After the stabbing, the appellant left the scene and discarded the knife. He was arrested 80 minutes later, shoeless and having changed his clothes; he later agreed he had thrown the trousers and shoes worn during the attack away, saying his shoes had had blood on them. During his fourth interview, the appellant provided a short statement in which he admitted to causing the injuries leading to the deceased's death, saying he had lost control after the first stabbing and that he was remorseful and never intended to kill. He went on to say that he had wanted to teach the deceased a lesson due to the way he had treated him and SH but had blacked out and did not expect it to elevate so far.

10.

After a trial before a jury, the appellant was convicted of murder and of having a bladed article.

Sentence

11.

In sentencing the appellant for murder, the judge was bound to impose a life term; in then determining the minimum term, it was common ground that, given the appellant had taken a knife to the scene, this must be at least 25 years (Sentencing Act 2020 schedule 21 paragraph 4(2)(a) and (b)).

12.

The judge accepted there was some, limited, mitigation arising from the appellant's age (he had just turned 25) and mental health issues, notably evidence of low intelligence. He considered, however, that the appellant's previous conviction for assault constituted a relevant aggravating feature. While accepting it related to far less serious offending, the judge saw a parallel with that earlier assault, which occurred in 2021, when the appellant attacked his then partner when she was holding a young child, during which he had kicked the infant's head. As for the present offence, the appellant had known that the deceased would be with his 16-month-old son at the time of the altercation, and, as the audio recording of the incident made apparent, the child saw his father being stabbed and would have heard his mother's screams and his father shouting; the judge considered this was “an extreme aggravating feature” of the offence, warranting a substantial increase so as to result in a minimum term of 30 years.

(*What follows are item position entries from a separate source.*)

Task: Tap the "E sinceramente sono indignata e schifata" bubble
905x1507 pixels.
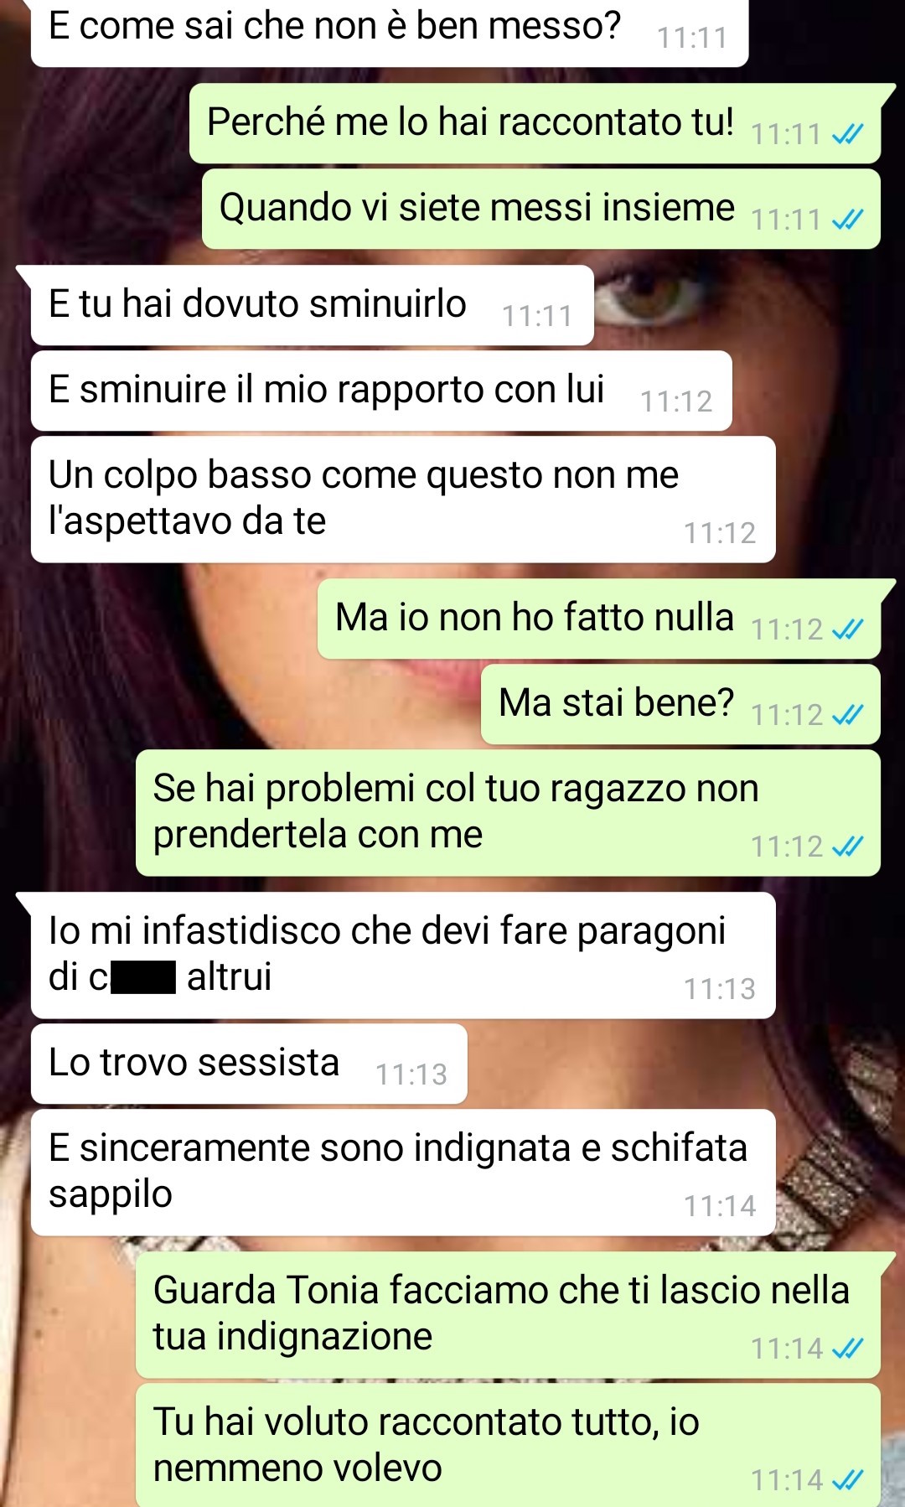Action: coord(403,1172)
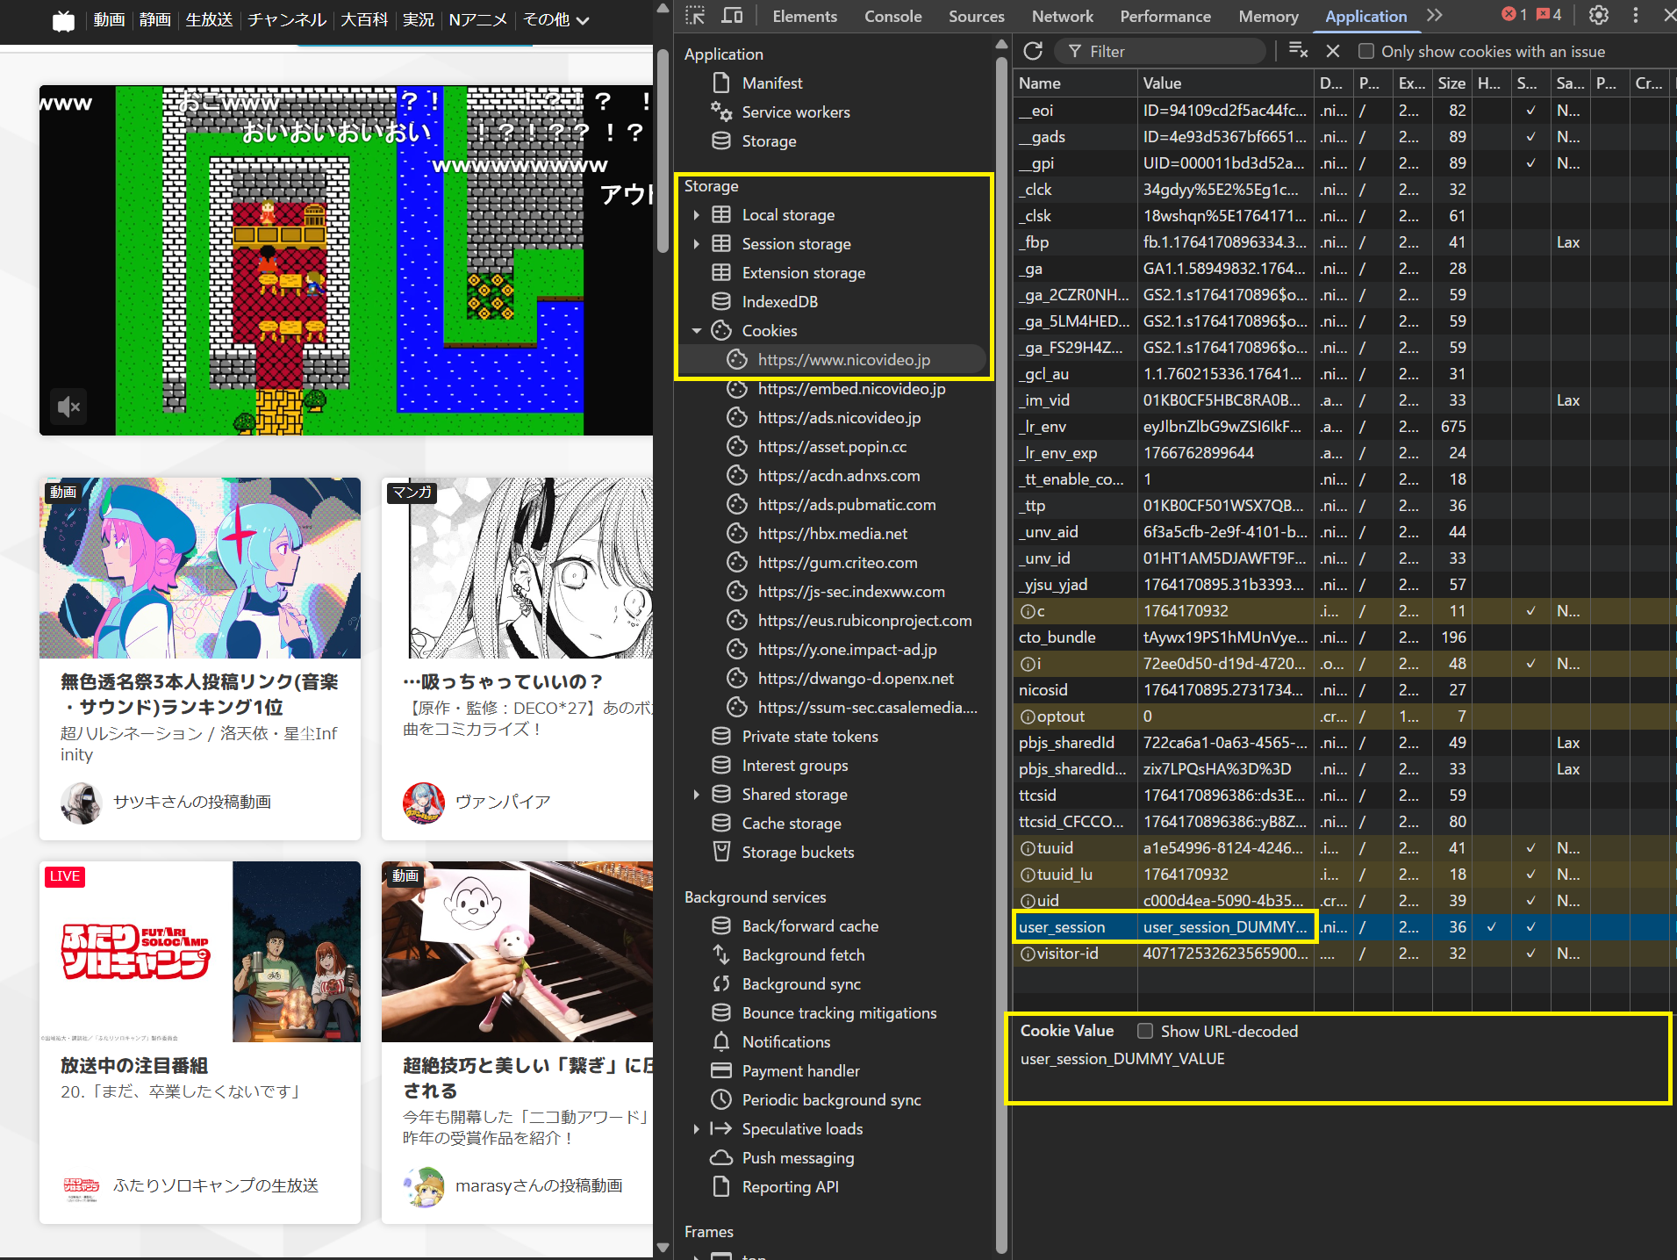Viewport: 1677px width, 1260px height.
Task: Expand the Local storage tree item
Action: pyautogui.click(x=698, y=214)
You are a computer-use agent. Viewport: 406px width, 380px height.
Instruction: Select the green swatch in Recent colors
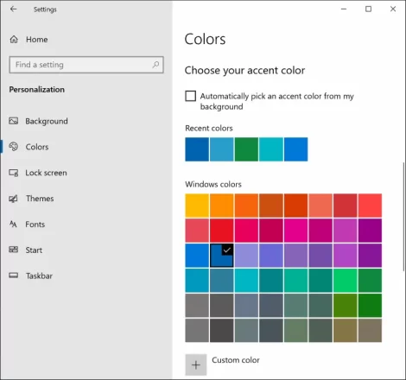click(246, 149)
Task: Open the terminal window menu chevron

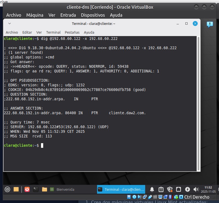Action: [x=10, y=23]
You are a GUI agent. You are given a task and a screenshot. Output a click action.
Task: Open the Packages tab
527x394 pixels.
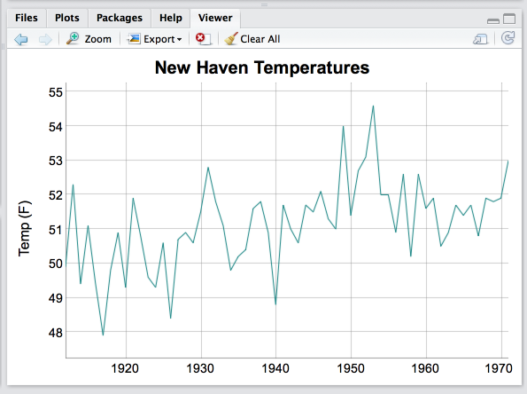(120, 18)
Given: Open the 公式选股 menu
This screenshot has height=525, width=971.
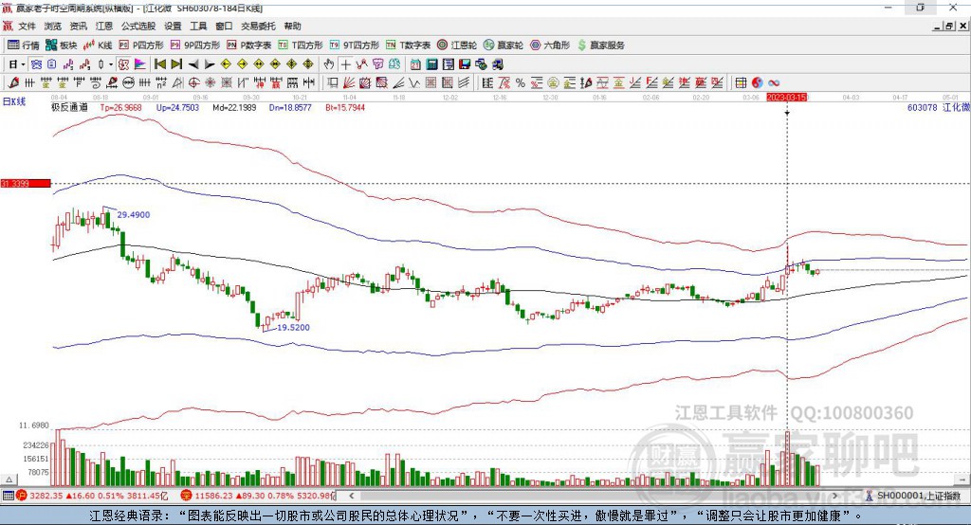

The appeal and the appellant's submissions in support

13.

By the first ground of appeal, it is contended that the judge overly aggravated the minimum term in relation to the presence of a child and the appellant's previous convictions. The second ground makes the more general objection that the 30-year minimum term was manifestly excessive.

14.

Accepting that the appellant's previous conviction had relevance, in demonstrating that he struggled to maintain his temper, and, consequently, engaged in violence in a domestic context, the appellant says that significantly less serious offending should carry little weight as an aggravating feature of the current offence. As for the presence of the deceased's child, although that was an inherently aggravating factor, it is pointed out that the boy had been left with his mother as the deceased made his way towards the appellant, thus distinguishing this from a case where an infant was being held by, or was in the immediate care of, a person who was then murdered. Furthermore, given the child's young age, it was unclear how much he had seen, heard or understood.

15.

Allowing that schedule 21 of the 2020 Act provides guidelines, not tramlines, the appellant contends that the various starting points and sentencing gaps between them provide direction for the court when considering the seriousness of an offence as a whole, taking into account any aggravating and mitigating features. This was not a case that engaged any of the criteria specified under schedule 21 paragraph 3(2) (where the appropriate starting point, in determining the minimum term, would be 30 years), and, when further taking into account the appellant's personal mitigation, the sentence imposed was manifestly excessive.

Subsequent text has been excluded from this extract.